━━ Records for the task

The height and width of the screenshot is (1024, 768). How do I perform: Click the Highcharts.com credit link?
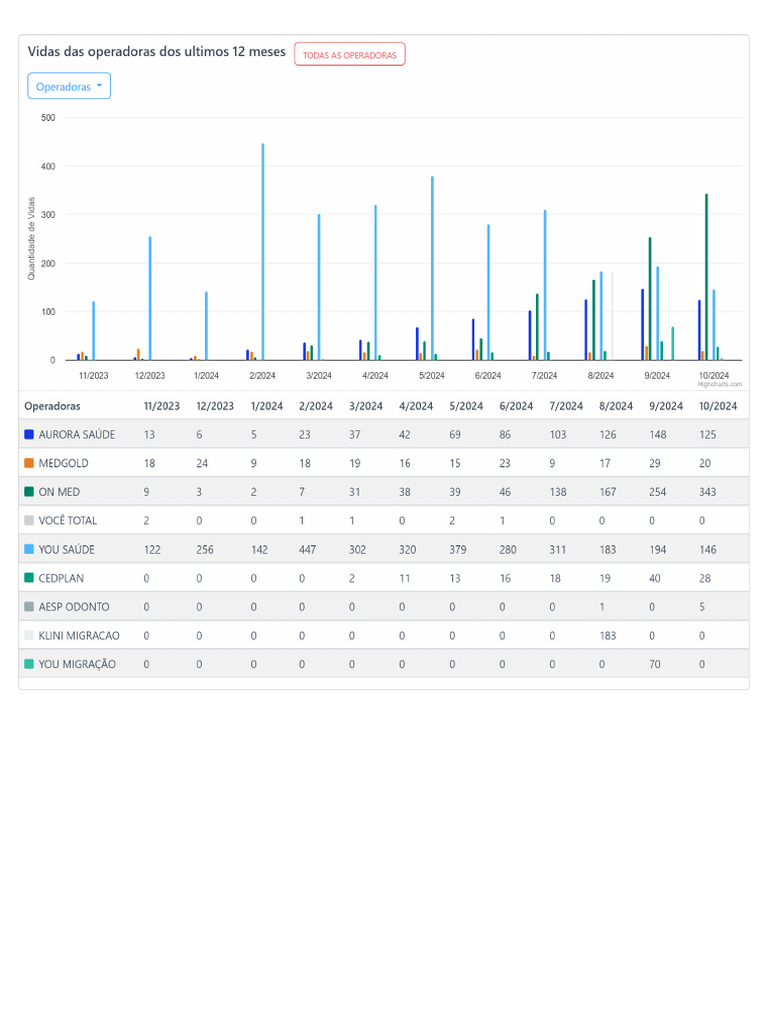720,385
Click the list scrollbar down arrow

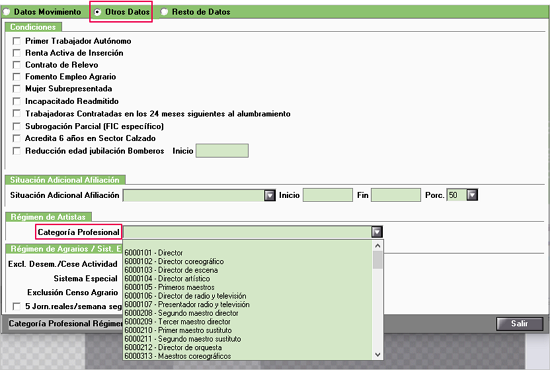[377, 355]
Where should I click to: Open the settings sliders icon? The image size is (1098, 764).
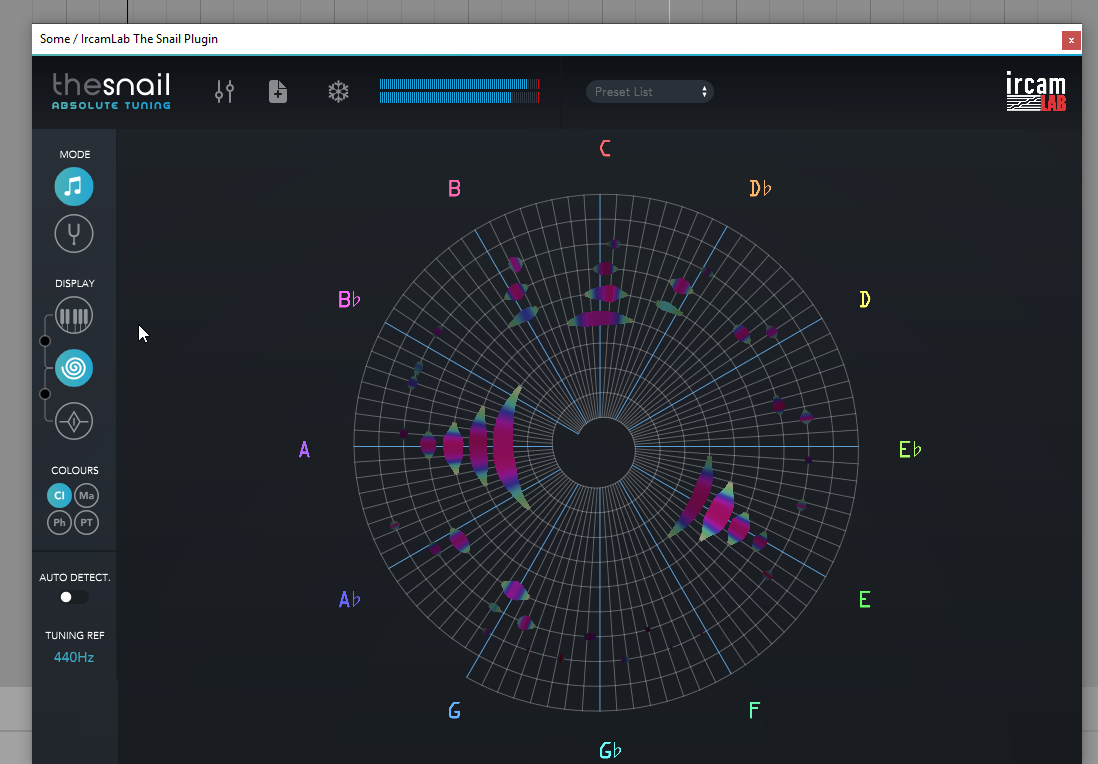click(x=224, y=92)
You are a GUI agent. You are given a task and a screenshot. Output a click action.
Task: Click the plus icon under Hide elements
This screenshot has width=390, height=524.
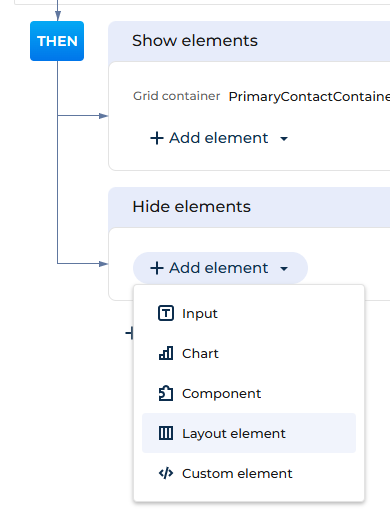coord(157,268)
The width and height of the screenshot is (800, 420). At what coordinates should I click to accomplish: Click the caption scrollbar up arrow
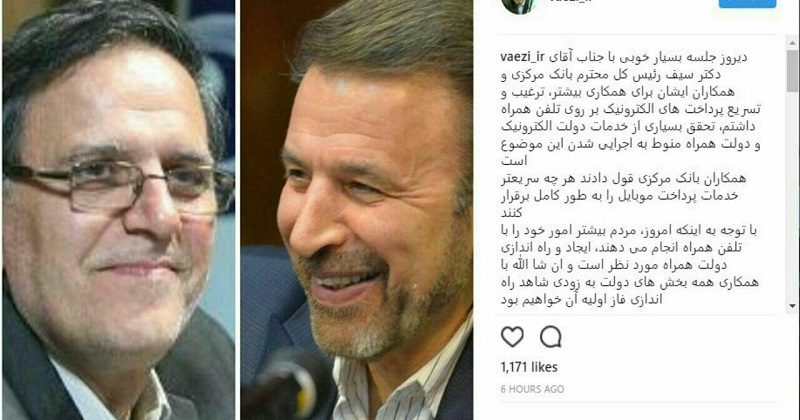(792, 44)
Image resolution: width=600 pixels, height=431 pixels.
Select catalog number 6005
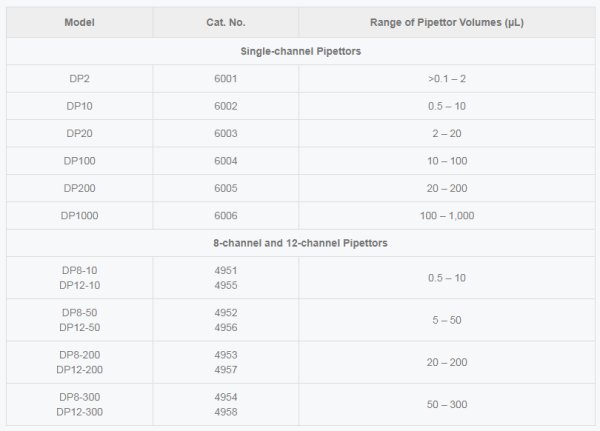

━━━━

* [Problem details]: Please return the lines from the line with "This screenshot has width=390, height=524." through the last line of the data, both included, exactly, and without pictures.

* [Task solution]:
This screenshot has width=390, height=524.
coord(157,268)
The width and height of the screenshot is (800, 420). At what coordinates should I click to accomplish: Click the caption scrollbar up arrow
(792, 44)
Image resolution: width=600 pixels, height=431 pixels.
Select catalog number 6005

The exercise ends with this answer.